Notifications will be sent before the work begins and as soon as it is complete.
We apologise for any inconvenience this may cause.
NLA eClips Email Issues
Yesterday the NLA implemented changes to our email system which creates further resilience and fault tolerance. Unfortunately, during the implementation, new rules and restrictions within the system blocked some emails from being passed to third party recipients. In particular, this issue impacted client requests sent to the reprocessing@nla.co.uk alias. All requests sent yesterday to this alias were not routed appropriately to Ninestars and therefore any requests for reprocessing were not performed.

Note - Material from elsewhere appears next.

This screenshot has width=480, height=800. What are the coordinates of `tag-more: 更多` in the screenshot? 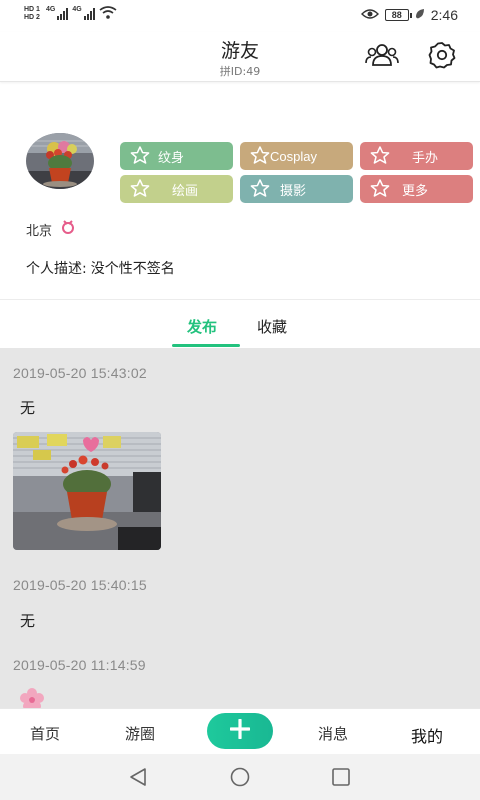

The NLA apologises for any impact this may have had on PCA eClips production workflow. The issue has now been resolved and all emails are being routed appropriately.
NLA eClips Service Incident - Report
Problem:
At approximately 9:20 yesterday an incident occurred which impacted eClips service delivery. The incident was resolved at 10:15. During this incident, clients ability to view eClips content was impacted as the service was intermittently unavailable.
Cause:
The root cause of the incident is still under investigation by NLA engineers, however indications show that when attempting to serve a high number of multi-object requests containing more than the permitted 100 objects, the eClips web application spawned unnecessary additional connections to the eClips database which in turn impacted performance. Yesterday, we experienced a higher than normal number of large multi-object requests.
Solution:
Once the cause of the incident was understood by NLA engineers the service was restarted and returned to normal operation immediately. NLA engineers are now putting in place further monitoring which will provide an earlier warning of the potential reoccurrence of this type of incident. The NLA is also investigating the eClips core code related to this aspect of the service with the aim of discovering the root cause and redeveloping it to prevent reoccurrence.
Separately, the NLA engineering team is preparing to deploy a new database architecture which will be more resilient and scalable. This should also have the benefit of preventing such an incident from occurring.
NLA eClips: Emergency Maintenance
NLA engineers will be carrying out emergency maintenance on the eClips database storage device today at 19:00. This will require stopping all eClips web and FTP services for up to 60 minutes.
Further notification will be sent when the work is complete.
We apologise for any inconvenience this may cause.